Le critique Philippe Azoury a déjà publié chez Capricci deux livres majeurs : À Werner Schroeter, qui n’avait pas peur de la mort et Philippe Garrel, en substance . Il réussit la passe de trois avec Jim Jarmusch, une autre allure. Ses films sont pour lui des œuvres essentielles et intemporelles : « Trente ans après, je n’entends pas en ressortir. J’ai là des rues, de l’oxygène, des cadres larges et venteux, je peux marcher la nuit, ça zone, ça tombe en ruine, la musique est parfaite, les gens sont habités par quelque chose, il y a des livres qui traînent et ils sont souvent de ceux que je recherche. » écrit-il. Chaque film est en effet une fabrique du secret là où le temps semble n’avoir plus de prise même s’il est toujours saisi dans une marche forcée comme dans Dead Man par exemple. Un peu moins dans ses derniers films. Même si son nouveau Paterson remet la mise en jeu quoique sur un mode plus doucereux.

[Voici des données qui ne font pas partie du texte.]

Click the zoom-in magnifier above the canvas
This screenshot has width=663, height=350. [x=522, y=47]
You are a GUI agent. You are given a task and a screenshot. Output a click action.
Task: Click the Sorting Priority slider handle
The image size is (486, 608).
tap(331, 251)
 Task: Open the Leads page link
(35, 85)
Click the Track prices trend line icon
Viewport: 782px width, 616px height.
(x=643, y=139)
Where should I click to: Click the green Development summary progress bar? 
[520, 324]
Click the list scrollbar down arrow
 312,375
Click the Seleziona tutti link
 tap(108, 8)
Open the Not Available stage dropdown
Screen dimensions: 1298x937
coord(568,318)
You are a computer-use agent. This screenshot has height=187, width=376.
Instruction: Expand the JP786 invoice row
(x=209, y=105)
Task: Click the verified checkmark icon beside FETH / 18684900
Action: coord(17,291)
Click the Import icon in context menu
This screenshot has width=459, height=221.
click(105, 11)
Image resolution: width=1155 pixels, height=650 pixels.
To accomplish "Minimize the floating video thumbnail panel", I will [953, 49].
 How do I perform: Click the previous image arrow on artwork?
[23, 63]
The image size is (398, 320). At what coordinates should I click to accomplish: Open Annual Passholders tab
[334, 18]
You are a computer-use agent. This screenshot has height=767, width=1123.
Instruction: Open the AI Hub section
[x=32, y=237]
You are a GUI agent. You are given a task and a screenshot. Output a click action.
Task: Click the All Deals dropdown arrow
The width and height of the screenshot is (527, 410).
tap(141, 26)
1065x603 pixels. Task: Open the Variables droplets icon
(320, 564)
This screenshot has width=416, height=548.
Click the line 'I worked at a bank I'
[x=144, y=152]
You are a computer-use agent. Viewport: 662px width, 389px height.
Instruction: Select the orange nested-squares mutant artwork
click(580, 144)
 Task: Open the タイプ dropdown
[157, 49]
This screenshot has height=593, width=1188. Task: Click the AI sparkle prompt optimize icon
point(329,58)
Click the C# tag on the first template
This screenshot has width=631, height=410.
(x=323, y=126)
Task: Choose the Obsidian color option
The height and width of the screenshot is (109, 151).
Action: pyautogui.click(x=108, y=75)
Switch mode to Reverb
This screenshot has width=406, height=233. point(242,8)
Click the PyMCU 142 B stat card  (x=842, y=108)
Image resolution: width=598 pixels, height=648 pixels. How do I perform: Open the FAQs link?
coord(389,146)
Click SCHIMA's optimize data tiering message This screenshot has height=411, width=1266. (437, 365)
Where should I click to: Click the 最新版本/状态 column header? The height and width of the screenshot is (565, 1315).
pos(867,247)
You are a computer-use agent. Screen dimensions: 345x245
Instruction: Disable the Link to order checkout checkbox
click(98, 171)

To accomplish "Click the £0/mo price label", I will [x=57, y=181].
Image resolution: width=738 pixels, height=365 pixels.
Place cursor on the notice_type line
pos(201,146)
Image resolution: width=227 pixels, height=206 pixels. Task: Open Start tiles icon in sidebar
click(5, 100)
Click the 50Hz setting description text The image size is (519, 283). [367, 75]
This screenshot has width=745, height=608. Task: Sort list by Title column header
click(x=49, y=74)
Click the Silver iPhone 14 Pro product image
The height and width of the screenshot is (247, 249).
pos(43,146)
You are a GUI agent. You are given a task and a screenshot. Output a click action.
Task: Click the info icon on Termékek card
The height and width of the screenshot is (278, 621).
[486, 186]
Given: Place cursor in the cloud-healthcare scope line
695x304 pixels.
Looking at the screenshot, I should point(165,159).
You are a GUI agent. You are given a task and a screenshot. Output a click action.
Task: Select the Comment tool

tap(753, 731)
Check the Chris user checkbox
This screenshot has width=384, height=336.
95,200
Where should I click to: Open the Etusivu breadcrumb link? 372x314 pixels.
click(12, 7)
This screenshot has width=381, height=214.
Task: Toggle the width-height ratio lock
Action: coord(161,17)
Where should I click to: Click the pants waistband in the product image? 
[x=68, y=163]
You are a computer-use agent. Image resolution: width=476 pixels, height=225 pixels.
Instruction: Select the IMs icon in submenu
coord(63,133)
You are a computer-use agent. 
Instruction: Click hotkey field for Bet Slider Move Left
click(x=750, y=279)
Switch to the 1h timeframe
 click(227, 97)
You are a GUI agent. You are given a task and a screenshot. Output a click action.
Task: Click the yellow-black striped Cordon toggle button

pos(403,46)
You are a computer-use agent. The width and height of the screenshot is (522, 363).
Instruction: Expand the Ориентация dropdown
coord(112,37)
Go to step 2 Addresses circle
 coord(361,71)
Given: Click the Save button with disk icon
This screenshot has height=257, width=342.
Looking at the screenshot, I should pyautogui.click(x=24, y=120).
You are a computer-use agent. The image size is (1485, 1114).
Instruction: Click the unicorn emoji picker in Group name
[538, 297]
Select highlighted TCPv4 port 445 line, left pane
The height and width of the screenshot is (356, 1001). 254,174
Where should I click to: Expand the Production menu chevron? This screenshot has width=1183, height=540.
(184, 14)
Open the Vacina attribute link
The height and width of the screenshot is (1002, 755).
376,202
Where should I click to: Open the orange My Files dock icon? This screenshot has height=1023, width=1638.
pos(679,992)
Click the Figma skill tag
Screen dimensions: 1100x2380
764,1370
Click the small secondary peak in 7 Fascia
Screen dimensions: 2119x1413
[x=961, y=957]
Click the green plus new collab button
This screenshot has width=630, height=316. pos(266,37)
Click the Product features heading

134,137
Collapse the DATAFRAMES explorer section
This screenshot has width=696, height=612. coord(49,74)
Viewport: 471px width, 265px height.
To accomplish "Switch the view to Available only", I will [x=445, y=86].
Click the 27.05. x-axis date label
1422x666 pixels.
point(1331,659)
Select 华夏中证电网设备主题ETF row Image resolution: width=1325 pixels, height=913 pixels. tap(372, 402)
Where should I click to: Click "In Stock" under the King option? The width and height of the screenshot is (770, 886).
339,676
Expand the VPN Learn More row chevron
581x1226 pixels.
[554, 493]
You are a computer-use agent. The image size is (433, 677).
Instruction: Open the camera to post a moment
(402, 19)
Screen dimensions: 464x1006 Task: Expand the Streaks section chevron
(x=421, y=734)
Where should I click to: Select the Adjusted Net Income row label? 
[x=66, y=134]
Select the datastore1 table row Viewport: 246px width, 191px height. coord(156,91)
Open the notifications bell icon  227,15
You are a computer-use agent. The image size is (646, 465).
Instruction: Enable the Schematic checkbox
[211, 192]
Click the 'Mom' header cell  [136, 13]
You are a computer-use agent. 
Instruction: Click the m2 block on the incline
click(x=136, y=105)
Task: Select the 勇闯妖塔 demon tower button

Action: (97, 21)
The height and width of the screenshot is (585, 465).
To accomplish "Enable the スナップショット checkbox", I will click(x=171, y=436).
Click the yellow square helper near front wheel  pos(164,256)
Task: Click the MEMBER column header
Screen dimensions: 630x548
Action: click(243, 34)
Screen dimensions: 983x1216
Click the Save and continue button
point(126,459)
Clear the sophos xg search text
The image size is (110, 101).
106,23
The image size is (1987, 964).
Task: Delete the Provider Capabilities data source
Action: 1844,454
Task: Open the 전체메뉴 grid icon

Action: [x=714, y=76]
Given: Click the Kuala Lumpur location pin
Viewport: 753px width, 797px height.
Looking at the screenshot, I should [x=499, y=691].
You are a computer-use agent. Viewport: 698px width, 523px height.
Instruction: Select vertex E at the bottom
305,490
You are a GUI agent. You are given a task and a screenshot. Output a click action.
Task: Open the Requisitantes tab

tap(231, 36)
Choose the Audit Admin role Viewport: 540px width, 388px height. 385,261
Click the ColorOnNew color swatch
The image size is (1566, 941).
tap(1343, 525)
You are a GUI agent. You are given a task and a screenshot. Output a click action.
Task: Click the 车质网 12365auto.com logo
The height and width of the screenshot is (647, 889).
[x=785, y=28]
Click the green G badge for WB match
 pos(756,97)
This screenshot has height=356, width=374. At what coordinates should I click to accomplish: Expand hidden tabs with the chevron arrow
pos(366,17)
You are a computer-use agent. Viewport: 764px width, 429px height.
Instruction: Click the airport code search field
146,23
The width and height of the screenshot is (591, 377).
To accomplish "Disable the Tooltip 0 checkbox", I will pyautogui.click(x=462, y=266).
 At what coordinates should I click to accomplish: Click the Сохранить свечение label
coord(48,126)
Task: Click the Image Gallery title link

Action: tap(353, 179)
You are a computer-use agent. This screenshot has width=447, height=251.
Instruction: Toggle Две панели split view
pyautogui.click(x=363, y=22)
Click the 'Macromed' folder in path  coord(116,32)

Fils d’une mère critique de cinéma dans un journal de l’Ohio, Jim Jarmusch est tombé dès l’enfance dans les images. Il s’affirme très tôt comme cinéphile et déménage pour New York à l’âge de 17 ans où il étudie la littérature à l’université de Columbia. Un an plus tard, il part à Paris et y passe le plus clair de son temps à la Cinémathèque. De retour à New York, il s’essaie à la musique et à la poésie avant de s’inscrire dans la section cinéma de la New York University. Son film de fin d’études, Permanent Vacation, est remarqué et lui permet de tourner son premier long métrage, Stranger than Paradise, qu’aident à financer des cinéastes dont notamment Wim Wenders dont il est l’assistant sur Nick’s Movie. Son film devient la grande révélation du cinéma indépendant américain de 1984 et obtient la Caméra d’Or au Festival de Cannes où le réalisateur revient deux ans après avec Down by Law.
Le cinéaste y révèle deux traits qui marqueront ses films à venir : un intérêt pour la confrontation des cultures, le découpage en diverses histoires et une passion pour la musique — le réalisateur faisant jouer John Lurie et Tom Waits. Amateur de rock, Jarmusch suivra d’ailleurs Neil Young en tournée, avec Year of the Horse, sorte de reportage sur une des tournées mythiques d’un musicien qui réapparaît pour la bande son de Dead Man, son plus beau film. Il y revisite le western dans une superbe photographie noir et blanc aux sons des guitares de Neil Young. Voyage initiatique vers la mort, le film préfigure son long métrage suivant, Ghost Dog : la voie du samouraï dans lequel le réalisateur retravaille les films de samouraïs et le mythe de la mafia à travers le portrait d’un tueur à gages aux méthodes très traditionnelles mais en complet décalage avec le monde qui l’entoure.
Azoury rappelle combien le cinéma de Jarmusch est ouvert. Peu importe le format pour lui : il n’a jamais d’idées préconçues et ne fait pas des films pour un public particulier, le marketing ne l’intéresse pas. Fan de Sofia Coppola (pour lui Virgin Suicide et Lost in Translation représentent des œuvres majeures), il se veut libre de faire ce qu’il veut. Ses cheveux blancs, la cigarette perpétuellement au bec, un profil bas calculé en font une sorte de dandy décalé, faussement détaché, nonchalant, cultivé, poète, auteur et réalisateur dont l’esprit s’évade pour donner naissance à un univers iconographique beau, triste, drôle, magique, désespéré et âpre. Et où la musique garde — actrice ou toile de fond — un rôle essentiel.
jean-paul gavard-perret
Philippe Azoury, Jim Jarmusch, une autre allure , Capricci, Paris, 2017, 112 p. — 8,95 €.
Exposition consacrée à Jim Jarmusch au cinéma Galeries de Bruxelles, du 24 novembre 2016 au 12 février 2017.